I must admit ignorance of blu-cor foam and David wings so I am doing research. With a sharp blade, a sheet of depron, the electronics and some CA the Man goes together in an evening..... like building a box. Look up the Sea Dart if you'd like another show stopping project that goes together in a couple evenings.
I did not explain why the 15 degree tilt in the sides. My first Flyguy (I like that and will steal it as the name... OK?) was the Capt. America. I built him with straight sides and he had some adverse yaw in turns. I thought that I'd need to add yaw control, a rudder, but after some thought realized that if I canted the elevons that I could get a resultant yaw in addition to roll when roll was commanded. On Capt America I pinched the knees together with a carbon rod and it flew and turned great. The other three were built with the 15 degree side angle.

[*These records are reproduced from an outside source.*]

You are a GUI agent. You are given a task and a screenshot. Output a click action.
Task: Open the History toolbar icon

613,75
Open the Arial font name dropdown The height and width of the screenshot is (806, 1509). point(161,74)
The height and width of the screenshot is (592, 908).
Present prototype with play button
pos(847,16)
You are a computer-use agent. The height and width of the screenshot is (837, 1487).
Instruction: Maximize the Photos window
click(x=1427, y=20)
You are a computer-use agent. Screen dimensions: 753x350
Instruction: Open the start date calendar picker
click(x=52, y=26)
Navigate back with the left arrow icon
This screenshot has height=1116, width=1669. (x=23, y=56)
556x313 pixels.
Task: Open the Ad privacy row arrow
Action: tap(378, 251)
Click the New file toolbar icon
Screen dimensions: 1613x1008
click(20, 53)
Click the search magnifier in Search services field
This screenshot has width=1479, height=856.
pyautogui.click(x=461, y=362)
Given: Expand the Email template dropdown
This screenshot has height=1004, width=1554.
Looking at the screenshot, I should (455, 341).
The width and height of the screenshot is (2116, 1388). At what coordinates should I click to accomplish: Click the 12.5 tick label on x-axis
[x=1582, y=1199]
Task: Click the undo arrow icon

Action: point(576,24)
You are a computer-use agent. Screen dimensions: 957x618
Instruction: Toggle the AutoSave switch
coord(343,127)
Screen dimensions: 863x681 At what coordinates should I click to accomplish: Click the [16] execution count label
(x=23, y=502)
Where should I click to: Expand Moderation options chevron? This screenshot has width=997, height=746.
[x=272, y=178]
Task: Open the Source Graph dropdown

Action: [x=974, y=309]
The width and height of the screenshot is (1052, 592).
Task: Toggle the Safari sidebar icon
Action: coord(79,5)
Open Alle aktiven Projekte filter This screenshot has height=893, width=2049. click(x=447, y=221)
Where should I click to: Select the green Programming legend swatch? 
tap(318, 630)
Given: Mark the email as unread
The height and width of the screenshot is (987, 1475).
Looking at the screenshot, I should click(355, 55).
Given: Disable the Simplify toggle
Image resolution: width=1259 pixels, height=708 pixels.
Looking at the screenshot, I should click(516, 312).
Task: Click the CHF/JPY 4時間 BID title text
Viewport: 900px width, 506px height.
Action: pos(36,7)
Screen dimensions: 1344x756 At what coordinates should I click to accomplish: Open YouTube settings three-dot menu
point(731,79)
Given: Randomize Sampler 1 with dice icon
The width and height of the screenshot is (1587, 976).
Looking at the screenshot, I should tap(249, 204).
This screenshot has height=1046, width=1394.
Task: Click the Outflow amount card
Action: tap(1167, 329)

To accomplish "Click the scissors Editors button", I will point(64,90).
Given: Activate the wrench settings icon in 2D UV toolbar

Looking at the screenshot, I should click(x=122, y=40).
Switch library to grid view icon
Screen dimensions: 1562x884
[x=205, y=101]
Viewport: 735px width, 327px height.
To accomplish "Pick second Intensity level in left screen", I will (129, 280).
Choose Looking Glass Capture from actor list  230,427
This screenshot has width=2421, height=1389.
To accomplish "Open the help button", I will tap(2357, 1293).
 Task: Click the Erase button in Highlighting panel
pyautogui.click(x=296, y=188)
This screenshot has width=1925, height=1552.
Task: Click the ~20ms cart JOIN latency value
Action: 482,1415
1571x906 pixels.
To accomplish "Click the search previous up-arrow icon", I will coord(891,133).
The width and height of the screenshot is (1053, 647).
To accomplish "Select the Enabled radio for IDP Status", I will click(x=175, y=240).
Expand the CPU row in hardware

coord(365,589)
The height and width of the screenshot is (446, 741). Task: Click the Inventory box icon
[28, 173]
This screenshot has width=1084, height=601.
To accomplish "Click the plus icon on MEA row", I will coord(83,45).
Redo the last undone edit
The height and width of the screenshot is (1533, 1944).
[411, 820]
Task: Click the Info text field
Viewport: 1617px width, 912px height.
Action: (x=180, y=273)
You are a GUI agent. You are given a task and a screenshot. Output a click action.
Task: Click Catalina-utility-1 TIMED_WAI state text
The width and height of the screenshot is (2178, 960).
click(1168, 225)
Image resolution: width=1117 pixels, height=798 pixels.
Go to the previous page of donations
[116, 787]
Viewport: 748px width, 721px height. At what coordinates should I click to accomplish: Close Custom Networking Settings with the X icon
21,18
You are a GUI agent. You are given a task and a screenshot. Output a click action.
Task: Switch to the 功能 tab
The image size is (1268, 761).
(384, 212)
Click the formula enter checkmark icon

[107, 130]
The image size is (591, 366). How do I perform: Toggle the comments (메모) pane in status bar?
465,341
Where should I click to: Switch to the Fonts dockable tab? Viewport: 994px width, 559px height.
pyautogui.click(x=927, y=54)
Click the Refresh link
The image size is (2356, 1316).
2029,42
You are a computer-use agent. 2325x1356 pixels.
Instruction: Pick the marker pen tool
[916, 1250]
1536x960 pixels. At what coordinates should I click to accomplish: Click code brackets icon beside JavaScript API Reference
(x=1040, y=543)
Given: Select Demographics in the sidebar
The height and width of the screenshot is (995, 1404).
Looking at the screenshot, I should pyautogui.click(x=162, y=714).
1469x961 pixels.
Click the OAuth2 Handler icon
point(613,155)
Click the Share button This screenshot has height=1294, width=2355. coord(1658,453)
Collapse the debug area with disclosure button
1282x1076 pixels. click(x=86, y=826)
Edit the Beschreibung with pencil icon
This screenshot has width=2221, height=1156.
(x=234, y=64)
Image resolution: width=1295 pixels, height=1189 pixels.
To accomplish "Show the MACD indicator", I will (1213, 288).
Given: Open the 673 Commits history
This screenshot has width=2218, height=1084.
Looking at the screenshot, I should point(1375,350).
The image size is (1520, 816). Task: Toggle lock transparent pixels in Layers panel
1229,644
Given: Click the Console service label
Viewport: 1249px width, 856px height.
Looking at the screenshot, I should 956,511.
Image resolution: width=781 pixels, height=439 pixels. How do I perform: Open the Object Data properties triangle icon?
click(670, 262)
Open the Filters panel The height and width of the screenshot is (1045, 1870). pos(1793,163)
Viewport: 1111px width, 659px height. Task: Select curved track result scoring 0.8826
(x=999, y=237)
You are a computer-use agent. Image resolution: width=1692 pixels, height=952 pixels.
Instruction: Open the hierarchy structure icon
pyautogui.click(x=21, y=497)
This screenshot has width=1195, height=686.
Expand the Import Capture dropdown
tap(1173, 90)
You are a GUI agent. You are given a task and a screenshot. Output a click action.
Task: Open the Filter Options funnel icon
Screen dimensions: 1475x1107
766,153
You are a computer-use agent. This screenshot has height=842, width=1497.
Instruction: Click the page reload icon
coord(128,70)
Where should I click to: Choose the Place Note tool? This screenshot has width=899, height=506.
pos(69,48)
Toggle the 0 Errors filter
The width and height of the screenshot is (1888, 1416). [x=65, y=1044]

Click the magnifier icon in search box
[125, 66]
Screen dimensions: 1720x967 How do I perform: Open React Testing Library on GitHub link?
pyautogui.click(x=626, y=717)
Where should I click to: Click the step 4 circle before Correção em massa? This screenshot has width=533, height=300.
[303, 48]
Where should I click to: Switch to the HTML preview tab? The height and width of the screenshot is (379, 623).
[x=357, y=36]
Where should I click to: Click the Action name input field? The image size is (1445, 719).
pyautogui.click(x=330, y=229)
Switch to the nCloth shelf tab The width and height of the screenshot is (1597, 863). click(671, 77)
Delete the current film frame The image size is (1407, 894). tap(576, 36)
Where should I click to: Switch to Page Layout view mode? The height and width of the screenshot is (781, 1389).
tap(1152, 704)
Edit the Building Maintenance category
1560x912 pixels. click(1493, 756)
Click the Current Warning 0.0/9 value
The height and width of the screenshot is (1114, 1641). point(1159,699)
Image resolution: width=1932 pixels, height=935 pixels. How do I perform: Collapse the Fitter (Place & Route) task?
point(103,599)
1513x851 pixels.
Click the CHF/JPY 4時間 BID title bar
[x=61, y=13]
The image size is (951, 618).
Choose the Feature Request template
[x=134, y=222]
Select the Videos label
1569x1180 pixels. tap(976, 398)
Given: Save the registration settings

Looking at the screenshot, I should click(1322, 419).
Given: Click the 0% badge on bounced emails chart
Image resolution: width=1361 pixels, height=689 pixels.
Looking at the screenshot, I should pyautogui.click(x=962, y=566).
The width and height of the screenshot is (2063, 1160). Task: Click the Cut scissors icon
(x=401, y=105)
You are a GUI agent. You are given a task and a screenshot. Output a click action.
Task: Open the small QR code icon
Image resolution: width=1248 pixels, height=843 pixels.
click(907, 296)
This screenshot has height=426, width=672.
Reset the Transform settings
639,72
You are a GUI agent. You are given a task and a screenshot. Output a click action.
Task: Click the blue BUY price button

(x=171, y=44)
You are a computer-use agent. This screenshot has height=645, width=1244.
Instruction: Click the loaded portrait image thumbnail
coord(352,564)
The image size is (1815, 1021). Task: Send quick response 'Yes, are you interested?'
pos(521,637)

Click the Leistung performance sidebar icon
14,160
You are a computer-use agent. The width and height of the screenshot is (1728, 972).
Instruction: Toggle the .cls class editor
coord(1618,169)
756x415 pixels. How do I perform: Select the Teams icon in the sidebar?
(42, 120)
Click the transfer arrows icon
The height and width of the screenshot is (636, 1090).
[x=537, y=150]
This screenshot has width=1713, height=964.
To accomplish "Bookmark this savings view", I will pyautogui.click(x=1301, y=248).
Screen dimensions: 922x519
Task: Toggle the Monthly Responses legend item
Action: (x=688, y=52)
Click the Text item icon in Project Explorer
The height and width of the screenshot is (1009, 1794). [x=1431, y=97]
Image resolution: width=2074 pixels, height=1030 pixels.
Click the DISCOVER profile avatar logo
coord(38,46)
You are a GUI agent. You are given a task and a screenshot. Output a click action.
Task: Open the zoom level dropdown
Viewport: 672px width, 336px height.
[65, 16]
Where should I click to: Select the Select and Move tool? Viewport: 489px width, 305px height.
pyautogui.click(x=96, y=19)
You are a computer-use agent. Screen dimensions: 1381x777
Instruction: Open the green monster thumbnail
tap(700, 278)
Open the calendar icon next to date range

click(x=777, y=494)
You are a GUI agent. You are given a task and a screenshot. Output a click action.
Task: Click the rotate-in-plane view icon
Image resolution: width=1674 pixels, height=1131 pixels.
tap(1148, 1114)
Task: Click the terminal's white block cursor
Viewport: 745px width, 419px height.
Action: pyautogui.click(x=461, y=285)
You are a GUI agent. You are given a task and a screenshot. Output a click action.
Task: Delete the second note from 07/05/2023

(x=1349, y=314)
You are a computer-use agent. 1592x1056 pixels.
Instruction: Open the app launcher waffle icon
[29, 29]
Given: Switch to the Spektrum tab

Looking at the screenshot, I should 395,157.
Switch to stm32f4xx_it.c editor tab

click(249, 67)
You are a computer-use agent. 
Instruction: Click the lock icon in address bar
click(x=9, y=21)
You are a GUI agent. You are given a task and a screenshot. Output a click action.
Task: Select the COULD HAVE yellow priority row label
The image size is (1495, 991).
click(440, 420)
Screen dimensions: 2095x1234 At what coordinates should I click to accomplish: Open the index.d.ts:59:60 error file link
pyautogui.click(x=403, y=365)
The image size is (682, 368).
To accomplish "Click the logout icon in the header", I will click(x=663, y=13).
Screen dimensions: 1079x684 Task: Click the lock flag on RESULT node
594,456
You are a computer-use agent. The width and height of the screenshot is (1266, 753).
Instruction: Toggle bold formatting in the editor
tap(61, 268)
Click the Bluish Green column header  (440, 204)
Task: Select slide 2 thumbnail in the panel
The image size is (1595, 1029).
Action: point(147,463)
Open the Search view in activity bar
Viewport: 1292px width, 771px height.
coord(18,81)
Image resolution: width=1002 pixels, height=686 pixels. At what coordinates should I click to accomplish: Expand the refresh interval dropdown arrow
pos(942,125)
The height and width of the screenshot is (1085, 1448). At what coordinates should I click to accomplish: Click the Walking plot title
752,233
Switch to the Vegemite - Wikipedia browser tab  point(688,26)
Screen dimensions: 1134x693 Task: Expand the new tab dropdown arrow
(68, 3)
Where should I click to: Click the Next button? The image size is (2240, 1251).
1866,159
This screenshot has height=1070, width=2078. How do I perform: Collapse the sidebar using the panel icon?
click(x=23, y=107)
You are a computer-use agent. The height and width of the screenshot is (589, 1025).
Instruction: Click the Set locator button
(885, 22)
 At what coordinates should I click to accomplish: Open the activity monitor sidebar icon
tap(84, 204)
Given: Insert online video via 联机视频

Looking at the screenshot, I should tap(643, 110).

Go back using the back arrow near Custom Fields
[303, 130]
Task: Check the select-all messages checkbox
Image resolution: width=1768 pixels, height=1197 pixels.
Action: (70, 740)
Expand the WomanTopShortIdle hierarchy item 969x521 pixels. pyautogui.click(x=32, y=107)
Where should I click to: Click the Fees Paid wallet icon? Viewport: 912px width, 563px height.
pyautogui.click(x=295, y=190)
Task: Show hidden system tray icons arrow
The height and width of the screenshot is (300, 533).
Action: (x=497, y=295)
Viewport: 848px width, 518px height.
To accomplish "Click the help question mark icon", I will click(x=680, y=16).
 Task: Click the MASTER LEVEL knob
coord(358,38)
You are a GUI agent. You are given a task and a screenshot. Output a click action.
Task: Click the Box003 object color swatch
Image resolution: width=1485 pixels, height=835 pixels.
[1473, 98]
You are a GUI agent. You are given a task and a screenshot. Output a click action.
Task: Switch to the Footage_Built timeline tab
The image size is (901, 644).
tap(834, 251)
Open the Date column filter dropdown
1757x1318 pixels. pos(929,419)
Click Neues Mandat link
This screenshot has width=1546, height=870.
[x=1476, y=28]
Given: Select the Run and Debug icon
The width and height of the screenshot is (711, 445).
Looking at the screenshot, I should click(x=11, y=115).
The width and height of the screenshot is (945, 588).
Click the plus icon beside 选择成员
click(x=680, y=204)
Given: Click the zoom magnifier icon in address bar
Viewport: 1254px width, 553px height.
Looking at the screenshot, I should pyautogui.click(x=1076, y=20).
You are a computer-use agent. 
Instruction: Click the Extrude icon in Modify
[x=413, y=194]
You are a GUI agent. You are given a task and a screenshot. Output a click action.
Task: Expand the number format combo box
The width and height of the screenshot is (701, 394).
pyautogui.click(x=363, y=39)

Flying: This is the most stable platform I've flown over 46 years of RC modelling. It would be a good trainer. Get the CG in the location shown and the elevons should trim to zero reference the center body plate; maybe a little right to correct for torque. The more power you have the easier loops and rolls are to perform. With average power, 0.7 thrust to weight, loops will finish lower than initiated and barrel rolls will be safer than axial at lower altitudes. With thrust to weight greater than 0.9, loops and rolls are easy. Inverted flight is not recommended because the helpful yaw induced in upright turns is now greater adverse yaw in inverted turns. Bottom line.... fly upright and enjoy the oooohs and aaaahs. Anything new, try at altitude first or you may break your neck.
Landing: You can skim it or do a full stall belly flop, either works fine. The Flyguy will tend to tilt/roll forward on his nose after touch/flop down. I use clear tape to protect the edges of the chin and nose. If you flop, the weight of the motor can fracture the depron so on the larger Flyguys brace the motor well.
i would be honored if you used the name "Flyguy" for your creation!!! and yes, we use Dow Blu-cor foam from Lowes Home Centers(here in n.y.)a bundle of 25 sheets usually sells for $25 or so. thats enough foam to build quite a few flyguys!!! as for the David wings, heres a video of a 3 cell powered wing, very stable,yet responsive and at full throttle a fun little wing for carving tight turns and stuff.this one also has lights on it for night flying!!!! http://youtu.be/UJJe7QLT0vE
i was thinking a 6 foot tall flyguy may be a perfect fit for a 70mm
e.d.f. unit i have just sitting in a toolbox looking for a home...
Flying Man is now officially Flyguy. If I only knew how to change the thread name... oh well. The 62" is the biggest I could get in the back seat of our car and I didn't want to have to take it apart. If you have transport big enough please go for it and the EDF would be fun.